[Data for locating words and elements]
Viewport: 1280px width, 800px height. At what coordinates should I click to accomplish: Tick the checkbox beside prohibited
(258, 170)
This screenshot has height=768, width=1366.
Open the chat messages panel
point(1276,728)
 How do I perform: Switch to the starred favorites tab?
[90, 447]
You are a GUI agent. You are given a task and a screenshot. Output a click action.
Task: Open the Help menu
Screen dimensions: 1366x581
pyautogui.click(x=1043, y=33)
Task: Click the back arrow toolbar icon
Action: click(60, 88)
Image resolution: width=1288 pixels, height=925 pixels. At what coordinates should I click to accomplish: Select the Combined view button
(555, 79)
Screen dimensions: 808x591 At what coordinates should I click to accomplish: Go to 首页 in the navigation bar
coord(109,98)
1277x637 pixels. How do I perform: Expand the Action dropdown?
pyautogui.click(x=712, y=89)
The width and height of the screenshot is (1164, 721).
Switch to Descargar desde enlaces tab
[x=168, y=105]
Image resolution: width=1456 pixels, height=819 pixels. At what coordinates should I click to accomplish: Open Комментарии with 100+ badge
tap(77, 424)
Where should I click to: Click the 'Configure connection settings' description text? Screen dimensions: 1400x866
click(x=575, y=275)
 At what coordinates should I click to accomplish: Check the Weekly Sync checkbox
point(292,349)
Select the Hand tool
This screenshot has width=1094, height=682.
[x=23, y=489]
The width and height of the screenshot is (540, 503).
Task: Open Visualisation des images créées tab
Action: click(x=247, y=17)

GIVEN EXERCISE → Copy out every one of the records above, line for line and without any changes.

EXERCISE RESPONSE →
Viewport: 1280px width, 800px height. At what coordinates should I click to accomplish: Tick the checkbox beside prohibited
(258, 170)
This screenshot has height=768, width=1366.
Open the chat messages panel
point(1276,728)
 How do I perform: Switch to the starred favorites tab?
[90, 447]
You are a GUI agent. You are given a task and a screenshot. Output a click action.
Task: Open the Help menu
Screen dimensions: 1366x581
pyautogui.click(x=1043, y=33)
Task: Click the back arrow toolbar icon
Action: click(60, 88)
Image resolution: width=1288 pixels, height=925 pixels. At what coordinates should I click to accomplish: Select the Combined view button
(555, 79)
Screen dimensions: 808x591 At what coordinates should I click to accomplish: Go to 首页 in the navigation bar
coord(109,98)
1277x637 pixels. How do I perform: Expand the Action dropdown?
pyautogui.click(x=712, y=89)
The width and height of the screenshot is (1164, 721).
Switch to Descargar desde enlaces tab
[x=168, y=105]
Image resolution: width=1456 pixels, height=819 pixels. At what coordinates should I click to accomplish: Open Комментарии with 100+ badge
tap(77, 424)
Where should I click to: Click the 'Configure connection settings' description text? Screen dimensions: 1400x866
click(x=575, y=275)
 At what coordinates should I click to accomplish: Check the Weekly Sync checkbox
point(292,349)
Select the Hand tool
This screenshot has width=1094, height=682.
[x=23, y=489]
The width and height of the screenshot is (540, 503).
Task: Open Visualisation des images créées tab
Action: click(x=247, y=17)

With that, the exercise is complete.